• _Text section_:
— begin —
Our Violence Should Be No Surprise
By Bishop Emeritus Thomas G. Doran

Several weeks ago, a candidate for the United States Senate for the State of Missouri delivered himself of some sort of backhanded approval of “legitimate” rape. It is important for us to realize that one of the things that politicians do, which is most detestable, is pollute our language. They do it sometimes by indirection, sometimes by excess, sometimes by exaggeration, and sometimes by outright lying.

Consider that legitimate means lawful, right, acceptable, within the bounds of human moral conduct. If you see it in that way it is obviously a ridiculous expression. There is not, never was, and cannot be anything such as legitimate rape. Anyone running for public office in the United States should have been well aware of this before the words were uttered.

All human beings know that forced sexual activity is always against our nature and that when our nature is debased by such activity, it says much unfavorable about us and that we should keep in mind. When we speak of such activity, whether we are politicians or not, we should always keep it in the correct context and not further debase ourselves by minimizing, with our language, how deplorable and unacceptable rape is to all people.
— end —
• _Dataset records_:
— begin —
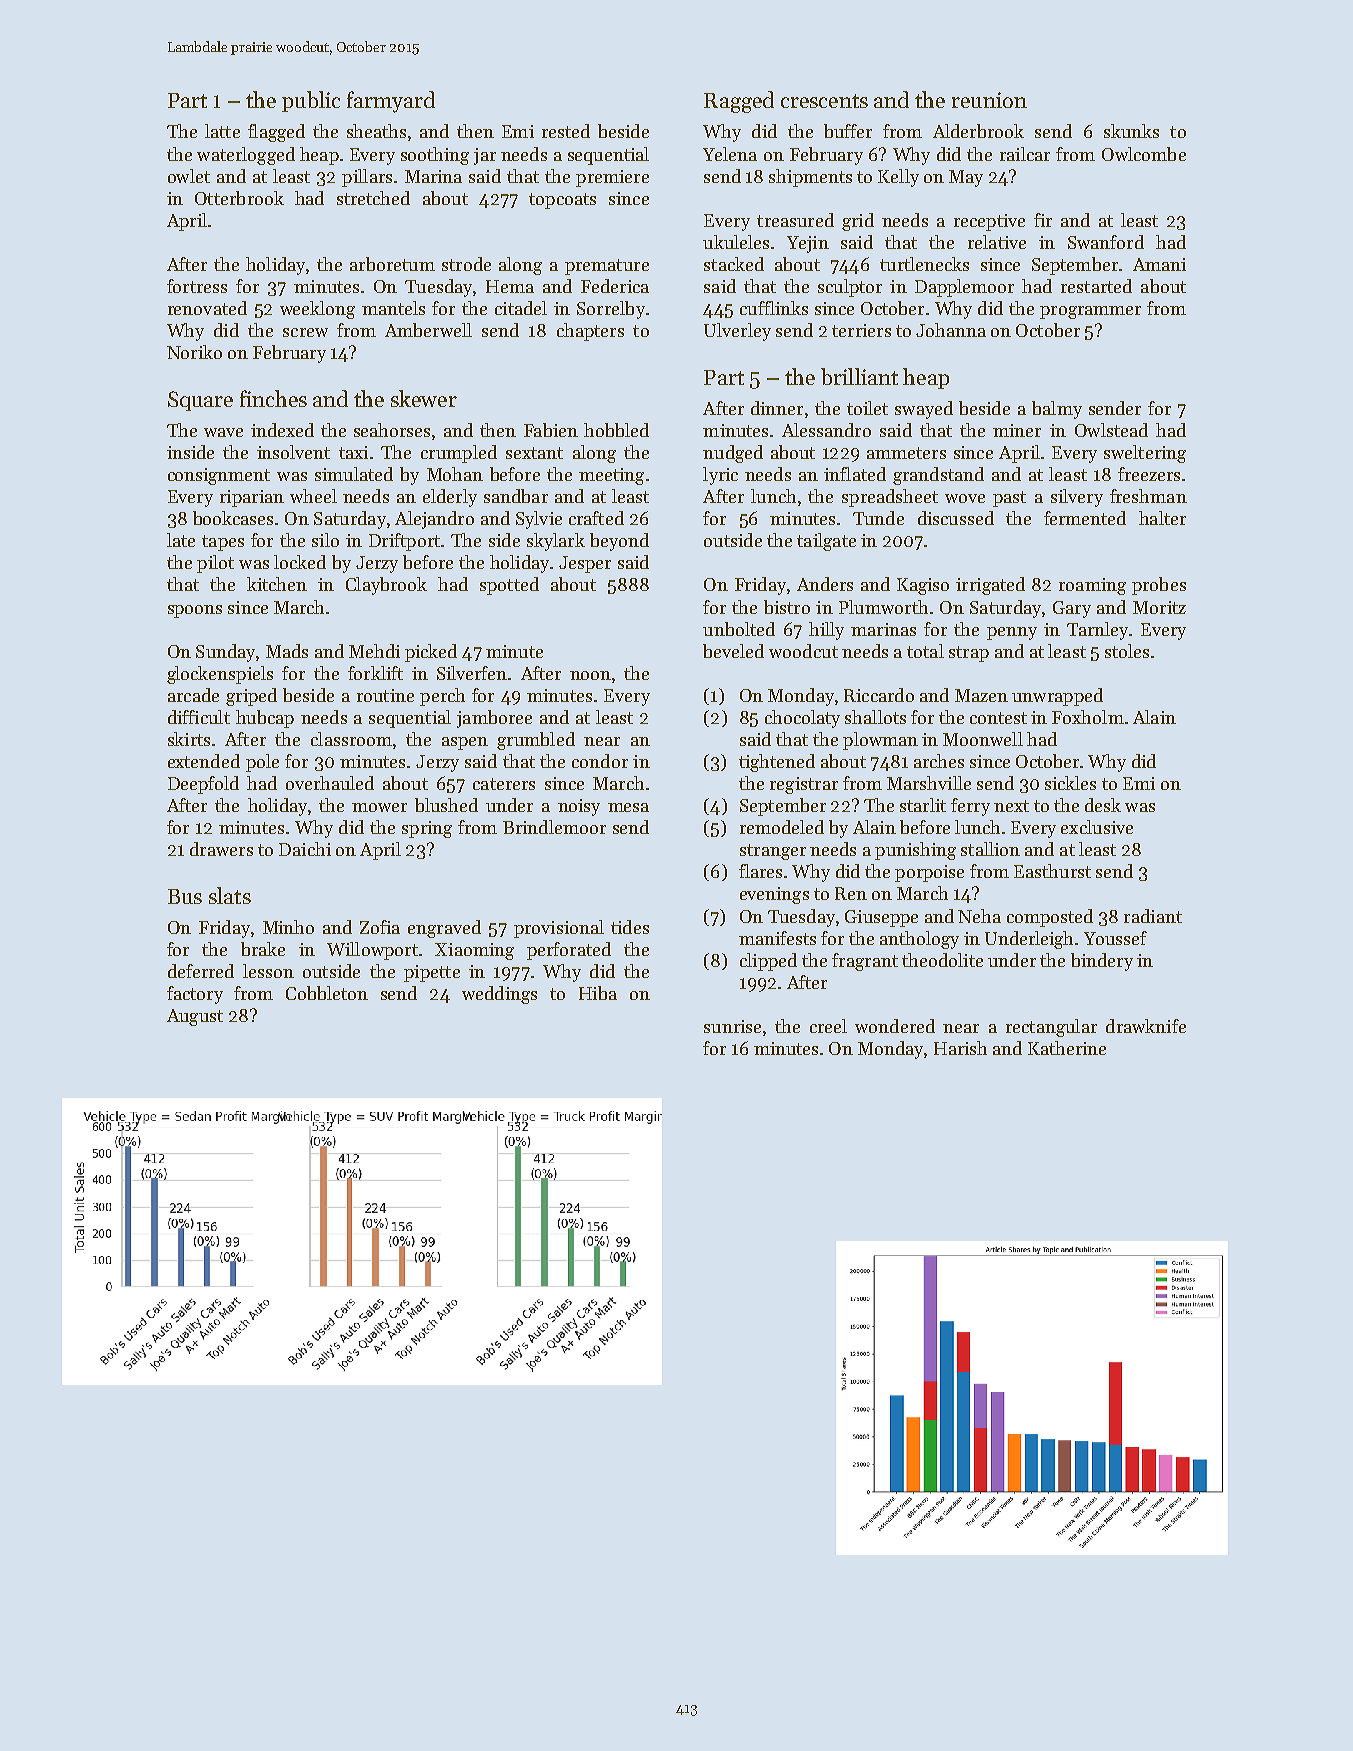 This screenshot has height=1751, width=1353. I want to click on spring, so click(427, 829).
— end —
— begin —
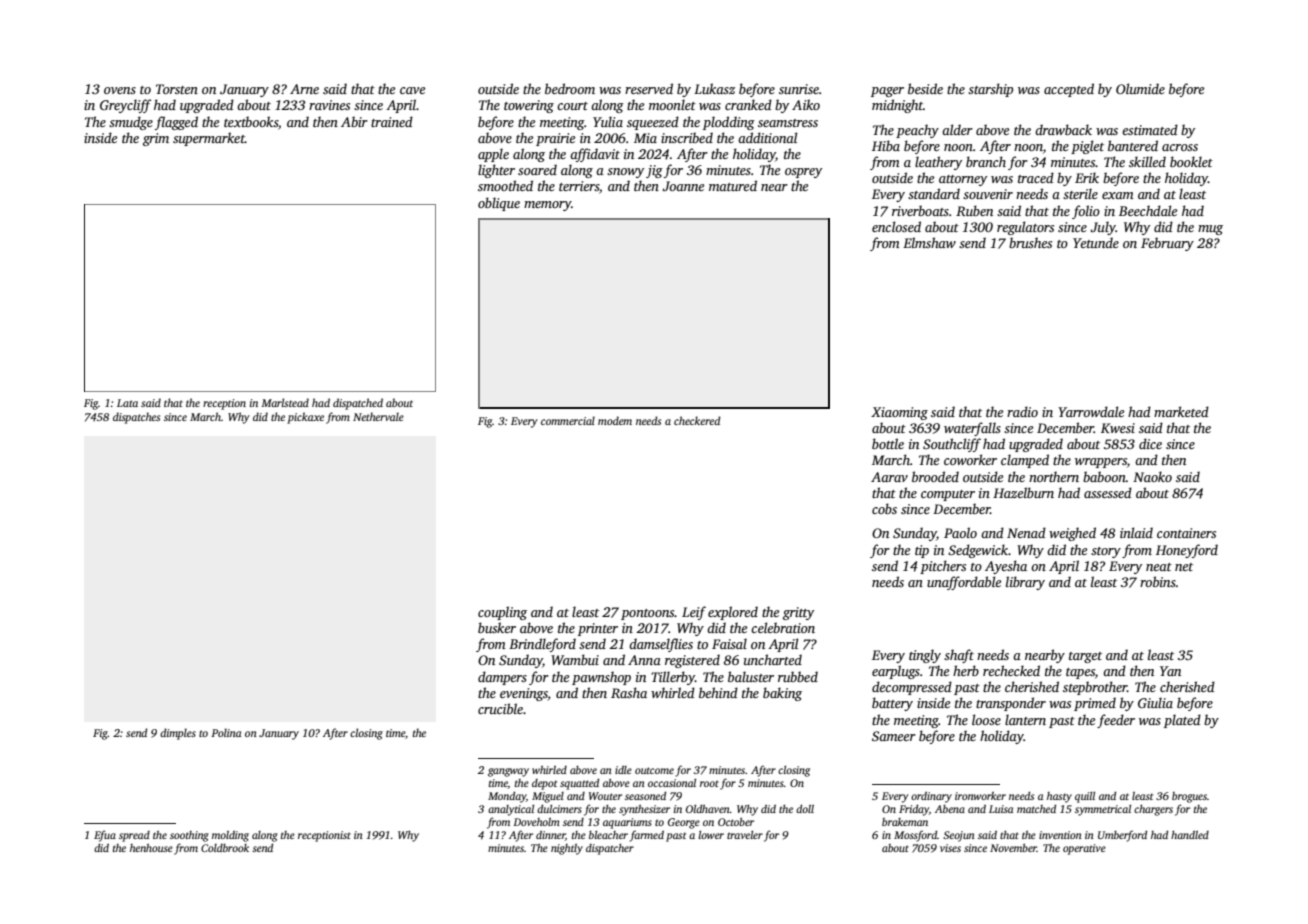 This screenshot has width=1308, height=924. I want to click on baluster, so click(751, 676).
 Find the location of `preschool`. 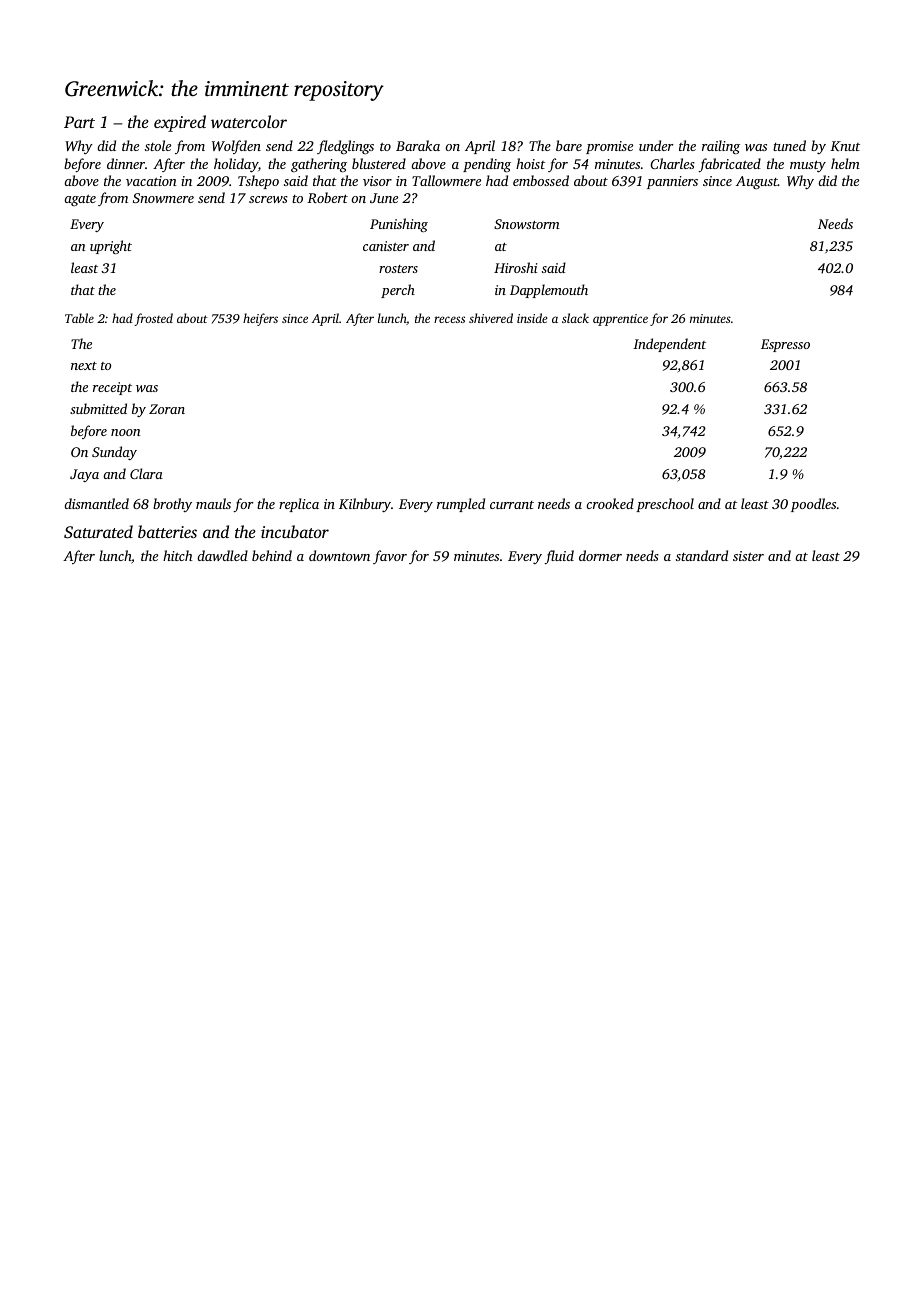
— end —
— begin —
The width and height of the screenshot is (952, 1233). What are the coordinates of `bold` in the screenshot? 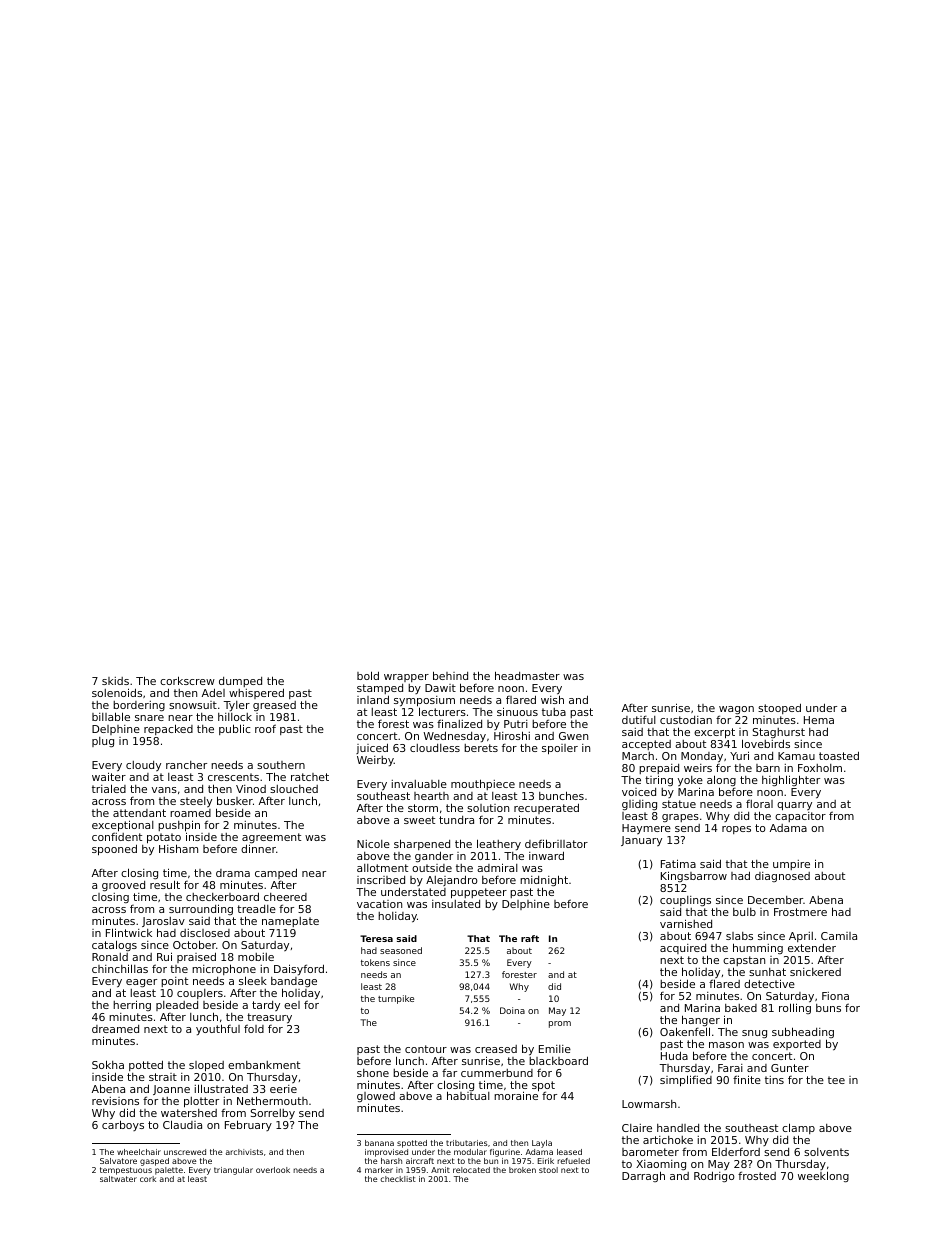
— end —
• _Requirement 1_:
Copy out everything in the essay from "Consider that legitimate" down to "words were uttered.".
• _Requirement 2_:
Answer these questions about the essay:
(a) For which state's Senate seat was the candidate running?
(b) By what four means does the essay say politicians pollute language?
(c) What meanings does the essay give for the word "legitimate"?

• _Task solution 1_:
Consider that legitimate means lawful, right, acceptable, within the bounds of human moral conduct. If you see it in that way it is obviously a ridiculous expression. There is not, never was, and cannot be anything such as legitimate rape. Anyone running for public office in the United States should have been well aware of this before the words were uttered.

• _Task solution 2_:
(a) Missouri.
(b) By indirection, by excess, by exaggeration, and by outright lying.
(c) Lawful, right, acceptable, and within the bounds of human moral conduct.